* _PROBLEM DETAILS_
Update the records below by replacing every "Screen dimensions" with "Display dimensions" and leave everything else unchanged.

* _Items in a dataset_
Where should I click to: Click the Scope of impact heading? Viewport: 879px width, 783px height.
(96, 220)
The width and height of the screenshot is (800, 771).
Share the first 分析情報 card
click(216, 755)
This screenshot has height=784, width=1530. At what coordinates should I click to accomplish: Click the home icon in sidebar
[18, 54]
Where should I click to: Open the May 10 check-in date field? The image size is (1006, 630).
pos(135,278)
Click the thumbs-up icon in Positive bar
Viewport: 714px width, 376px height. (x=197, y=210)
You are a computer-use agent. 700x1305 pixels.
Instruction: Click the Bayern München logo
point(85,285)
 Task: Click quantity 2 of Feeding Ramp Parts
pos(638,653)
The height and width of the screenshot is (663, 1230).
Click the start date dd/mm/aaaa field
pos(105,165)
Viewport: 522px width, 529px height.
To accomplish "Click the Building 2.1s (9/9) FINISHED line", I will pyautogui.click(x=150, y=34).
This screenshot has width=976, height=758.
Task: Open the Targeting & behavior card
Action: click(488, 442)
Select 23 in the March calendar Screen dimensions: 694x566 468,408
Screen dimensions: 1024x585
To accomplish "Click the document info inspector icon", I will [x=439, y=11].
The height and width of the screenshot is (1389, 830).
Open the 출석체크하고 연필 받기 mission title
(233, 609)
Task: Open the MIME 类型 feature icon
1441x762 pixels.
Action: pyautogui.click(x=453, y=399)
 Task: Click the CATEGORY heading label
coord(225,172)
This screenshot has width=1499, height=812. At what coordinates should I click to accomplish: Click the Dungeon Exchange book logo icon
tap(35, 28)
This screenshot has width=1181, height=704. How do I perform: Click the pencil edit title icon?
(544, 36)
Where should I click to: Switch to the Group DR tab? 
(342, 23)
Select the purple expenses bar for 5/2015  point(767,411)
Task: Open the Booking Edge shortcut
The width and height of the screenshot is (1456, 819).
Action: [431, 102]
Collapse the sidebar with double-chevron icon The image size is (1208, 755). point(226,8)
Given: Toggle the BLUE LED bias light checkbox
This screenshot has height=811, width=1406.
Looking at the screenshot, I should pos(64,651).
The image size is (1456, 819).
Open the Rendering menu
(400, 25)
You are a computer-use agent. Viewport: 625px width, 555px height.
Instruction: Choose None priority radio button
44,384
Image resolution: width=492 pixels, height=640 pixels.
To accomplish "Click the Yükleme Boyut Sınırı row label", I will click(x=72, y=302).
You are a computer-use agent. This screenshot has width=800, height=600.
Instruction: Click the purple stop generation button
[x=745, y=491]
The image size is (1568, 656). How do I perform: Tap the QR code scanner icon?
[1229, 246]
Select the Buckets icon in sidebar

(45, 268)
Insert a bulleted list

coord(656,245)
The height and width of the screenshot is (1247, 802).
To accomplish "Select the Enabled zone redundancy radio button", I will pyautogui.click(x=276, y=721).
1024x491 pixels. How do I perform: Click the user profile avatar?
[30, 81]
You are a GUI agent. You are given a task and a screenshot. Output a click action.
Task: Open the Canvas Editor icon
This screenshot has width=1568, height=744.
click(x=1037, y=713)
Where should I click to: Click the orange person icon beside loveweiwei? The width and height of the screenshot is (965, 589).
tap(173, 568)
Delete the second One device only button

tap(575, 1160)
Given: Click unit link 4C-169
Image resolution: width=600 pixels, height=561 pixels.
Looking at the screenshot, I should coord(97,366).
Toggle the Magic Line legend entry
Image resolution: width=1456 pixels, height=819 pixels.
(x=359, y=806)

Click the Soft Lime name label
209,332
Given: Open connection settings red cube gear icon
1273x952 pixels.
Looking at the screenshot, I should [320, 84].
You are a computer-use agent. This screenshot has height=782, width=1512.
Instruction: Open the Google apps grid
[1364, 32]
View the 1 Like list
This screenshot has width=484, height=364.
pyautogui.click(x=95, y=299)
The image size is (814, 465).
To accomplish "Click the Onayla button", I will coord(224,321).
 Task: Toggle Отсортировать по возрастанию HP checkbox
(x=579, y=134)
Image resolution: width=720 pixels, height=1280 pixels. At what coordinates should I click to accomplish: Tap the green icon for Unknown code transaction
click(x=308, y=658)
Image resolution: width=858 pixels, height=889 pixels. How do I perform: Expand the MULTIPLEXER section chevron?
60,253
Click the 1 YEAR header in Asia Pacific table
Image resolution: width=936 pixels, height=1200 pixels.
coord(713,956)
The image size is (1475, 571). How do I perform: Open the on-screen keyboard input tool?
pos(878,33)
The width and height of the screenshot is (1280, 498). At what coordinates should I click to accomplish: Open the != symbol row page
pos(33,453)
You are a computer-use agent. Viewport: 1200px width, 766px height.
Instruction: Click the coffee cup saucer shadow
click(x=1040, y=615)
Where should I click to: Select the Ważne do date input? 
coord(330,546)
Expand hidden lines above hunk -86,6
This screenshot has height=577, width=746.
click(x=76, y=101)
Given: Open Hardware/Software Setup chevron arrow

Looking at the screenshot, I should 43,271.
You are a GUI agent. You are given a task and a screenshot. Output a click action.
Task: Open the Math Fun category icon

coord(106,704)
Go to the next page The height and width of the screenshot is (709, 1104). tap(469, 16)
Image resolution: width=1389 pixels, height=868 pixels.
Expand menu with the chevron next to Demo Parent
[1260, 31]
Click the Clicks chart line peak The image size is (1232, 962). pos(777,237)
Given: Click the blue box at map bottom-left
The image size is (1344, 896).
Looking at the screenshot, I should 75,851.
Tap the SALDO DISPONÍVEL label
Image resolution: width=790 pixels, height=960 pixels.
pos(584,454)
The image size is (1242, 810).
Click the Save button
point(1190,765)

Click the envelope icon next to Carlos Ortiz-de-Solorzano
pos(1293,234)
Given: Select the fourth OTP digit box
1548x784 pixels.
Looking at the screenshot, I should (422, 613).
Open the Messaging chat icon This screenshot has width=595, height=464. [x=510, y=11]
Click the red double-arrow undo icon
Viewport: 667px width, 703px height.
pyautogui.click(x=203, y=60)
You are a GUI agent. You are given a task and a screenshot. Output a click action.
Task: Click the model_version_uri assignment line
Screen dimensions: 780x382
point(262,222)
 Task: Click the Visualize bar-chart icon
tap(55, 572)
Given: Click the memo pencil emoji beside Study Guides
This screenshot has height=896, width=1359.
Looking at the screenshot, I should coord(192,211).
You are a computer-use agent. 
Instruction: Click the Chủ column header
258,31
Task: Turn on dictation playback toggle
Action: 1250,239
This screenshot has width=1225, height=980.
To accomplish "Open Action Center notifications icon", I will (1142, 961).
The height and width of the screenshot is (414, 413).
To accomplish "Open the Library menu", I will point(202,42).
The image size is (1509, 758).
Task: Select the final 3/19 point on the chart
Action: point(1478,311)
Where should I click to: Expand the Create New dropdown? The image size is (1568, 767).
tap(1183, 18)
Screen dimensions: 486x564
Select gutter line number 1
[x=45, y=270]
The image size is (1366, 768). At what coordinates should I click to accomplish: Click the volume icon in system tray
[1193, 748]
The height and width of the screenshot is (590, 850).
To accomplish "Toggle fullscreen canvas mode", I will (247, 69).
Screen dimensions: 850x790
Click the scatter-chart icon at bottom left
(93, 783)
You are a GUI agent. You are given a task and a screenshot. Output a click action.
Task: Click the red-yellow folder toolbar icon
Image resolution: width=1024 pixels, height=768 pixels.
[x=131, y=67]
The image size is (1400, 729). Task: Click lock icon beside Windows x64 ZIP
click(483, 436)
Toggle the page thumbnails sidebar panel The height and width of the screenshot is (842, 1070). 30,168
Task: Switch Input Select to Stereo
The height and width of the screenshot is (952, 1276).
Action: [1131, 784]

* _THE REPLY_
Where should I click to: Click the Scope of impact heading? Viewport: 879px width, 783px height.
(96, 220)
The width and height of the screenshot is (800, 771).
Share the first 分析情報 card
click(216, 755)
This screenshot has height=784, width=1530. At what coordinates should I click to accomplish: Click the home icon in sidebar
[18, 54]
Where should I click to: Open the May 10 check-in date field? The image size is (1006, 630).
pos(135,278)
Click the thumbs-up icon in Positive bar
Viewport: 714px width, 376px height. (x=197, y=210)
You are a computer-use agent. 700x1305 pixels.
Instruction: Click the Bayern München logo
point(85,285)
 Task: Click quantity 2 of Feeding Ramp Parts
pos(638,653)
The height and width of the screenshot is (663, 1230).
Click the start date dd/mm/aaaa field
pos(105,165)
Viewport: 522px width, 529px height.
To accomplish "Click the Building 2.1s (9/9) FINISHED line", I will pyautogui.click(x=150, y=34).
This screenshot has width=976, height=758.
Task: Open the Targeting & behavior card
Action: click(488, 442)
Select 23 in the March calendar Display dimensions: 694x566 468,408
Display dimensions: 1024x585
To accomplish "Click the document info inspector icon", I will [x=439, y=11].
The height and width of the screenshot is (1389, 830).
Open the 출석체크하고 연필 받기 mission title
(233, 609)
Task: Open the MIME 类型 feature icon
1441x762 pixels.
Action: pyautogui.click(x=453, y=399)
 Task: Click the CATEGORY heading label
coord(225,172)
This screenshot has width=1499, height=812. At what coordinates should I click to accomplish: Click the Dungeon Exchange book logo icon
tap(35, 28)
This screenshot has width=1181, height=704. How do I perform: Click the pencil edit title icon?
(544, 36)
Where should I click to: Switch to the Group DR tab? 
(342, 23)
Select the purple expenses bar for 5/2015  point(767,411)
Task: Open the Booking Edge shortcut
The width and height of the screenshot is (1456, 819).
Action: [431, 102]
Collapse the sidebar with double-chevron icon The image size is (1208, 755). point(226,8)
Given: Toggle the BLUE LED bias light checkbox
This screenshot has height=811, width=1406.
Looking at the screenshot, I should pos(64,651).
The image size is (1456, 819).
Open the Rendering menu
(400, 25)
You are a computer-use agent. Viewport: 625px width, 555px height.
Instruction: Choose None priority radio button
44,384
Image resolution: width=492 pixels, height=640 pixels.
To accomplish "Click the Yükleme Boyut Sınırı row label", I will click(x=72, y=302).
You are a computer-use agent. This screenshot has width=800, height=600.
Instruction: Click the purple stop generation button
[x=745, y=491]
The image size is (1568, 656). How do I perform: Tap the QR code scanner icon?
[1229, 246]
Select the Buckets icon in sidebar

(45, 268)
Insert a bulleted list

coord(656,245)
The height and width of the screenshot is (1247, 802).
To accomplish "Select the Enabled zone redundancy radio button", I will pyautogui.click(x=276, y=721).
1024x491 pixels. How do I perform: Click the user profile avatar?
[30, 81]
You are a GUI agent. You are given a task and a screenshot. Output a click action.
Task: Open the Canvas Editor icon
This screenshot has width=1568, height=744.
click(x=1037, y=713)
Where should I click to: Click the orange person icon beside loveweiwei? The width and height of the screenshot is (965, 589).
tap(173, 568)
Delete the second One device only button

tap(575, 1160)
Given: Click unit link 4C-169
Image resolution: width=600 pixels, height=561 pixels.
Looking at the screenshot, I should coord(97,366).
Toggle the Magic Line legend entry
Image resolution: width=1456 pixels, height=819 pixels.
(x=359, y=806)

Click the Soft Lime name label
209,332
Given: Open connection settings red cube gear icon
1273x952 pixels.
Looking at the screenshot, I should [320, 84].
You are a computer-use agent. This screenshot has height=782, width=1512.
Instruction: Open the Google apps grid
[1364, 32]
View the 1 Like list
This screenshot has width=484, height=364.
pyautogui.click(x=95, y=299)
The image size is (814, 465).
To accomplish "Click the Onayla button", I will coord(224,321).
 Task: Toggle Отсортировать по возрастанию HP checkbox
(x=579, y=134)
Image resolution: width=720 pixels, height=1280 pixels. At what coordinates should I click to accomplish: Tap the green icon for Unknown code transaction
click(x=308, y=658)
Image resolution: width=858 pixels, height=889 pixels. How do I perform: Expand the MULTIPLEXER section chevron?
60,253
Click the 1 YEAR header in Asia Pacific table
Image resolution: width=936 pixels, height=1200 pixels.
coord(713,956)
The image size is (1475, 571). How do I perform: Open the on-screen keyboard input tool?
pos(878,33)
The width and height of the screenshot is (1280, 498). At what coordinates should I click to accomplish: Open the != symbol row page
pos(33,453)
You are a computer-use agent. Viewport: 1200px width, 766px height.
Instruction: Click the coffee cup saucer shadow
click(x=1040, y=615)
Where should I click to: Select the Ważne do date input? 
coord(330,546)
Expand hidden lines above hunk -86,6
This screenshot has height=577, width=746.
click(x=76, y=101)
Given: Open Hardware/Software Setup chevron arrow

Looking at the screenshot, I should 43,271.
You are a GUI agent. You are given a task and a screenshot. Output a click action.
Task: Open the Math Fun category icon

coord(106,704)
Go to the next page The height and width of the screenshot is (709, 1104). tap(469, 16)
Image resolution: width=1389 pixels, height=868 pixels.
Expand menu with the chevron next to Demo Parent
[1260, 31]
Click the Clicks chart line peak The image size is (1232, 962). pos(777,237)
Given: Click the blue box at map bottom-left
The image size is (1344, 896).
Looking at the screenshot, I should 75,851.
Tap the SALDO DISPONÍVEL label
Image resolution: width=790 pixels, height=960 pixels.
pos(584,454)
The image size is (1242, 810).
Click the Save button
point(1190,765)

Click the envelope icon next to Carlos Ortiz-de-Solorzano
pos(1293,234)
Given: Select the fourth OTP digit box
1548x784 pixels.
Looking at the screenshot, I should (422, 613).
Open the Messaging chat icon This screenshot has width=595, height=464. [x=510, y=11]
Click the red double-arrow undo icon
Viewport: 667px width, 703px height.
pyautogui.click(x=203, y=60)
You are a GUI agent. You are given a task and a screenshot. Output a click action.
Task: Click the model_version_uri assignment line
Display dimensions: 780x382
point(262,222)
 Task: Click the Visualize bar-chart icon
tap(55, 572)
Given: Click the memo pencil emoji beside Study Guides
This screenshot has height=896, width=1359.
Looking at the screenshot, I should coord(192,211).
You are a computer-use agent. 
Instruction: Click the Chủ column header
258,31
Task: Turn on dictation playback toggle
Action: 1250,239
This screenshot has width=1225, height=980.
To accomplish "Open Action Center notifications icon", I will (1142, 961).
The height and width of the screenshot is (414, 413).
To accomplish "Open the Library menu", I will point(202,42).
The image size is (1509, 758).
Task: Select the final 3/19 point on the chart
Action: point(1478,311)
Where should I click to: Expand the Create New dropdown? The image size is (1568, 767).
tap(1183, 18)
Display dimensions: 486x564
Select gutter line number 1
[x=45, y=270]
The image size is (1366, 768). At what coordinates should I click to accomplish: Click the volume icon in system tray
[1193, 748]
The height and width of the screenshot is (590, 850).
To accomplish "Toggle fullscreen canvas mode", I will (247, 69).
Display dimensions: 850x790
Click the scatter-chart icon at bottom left
(93, 783)
You are a GUI agent. You are given a task and a screenshot. Output a click action.
Task: Click the red-yellow folder toolbar icon
Image resolution: width=1024 pixels, height=768 pixels.
[x=131, y=67]
The image size is (1400, 729). Task: Click lock icon beside Windows x64 ZIP
click(483, 436)
Toggle the page thumbnails sidebar panel The height and width of the screenshot is (842, 1070). 30,168
Task: Switch Input Select to Stereo
The height and width of the screenshot is (952, 1276).
Action: [1131, 784]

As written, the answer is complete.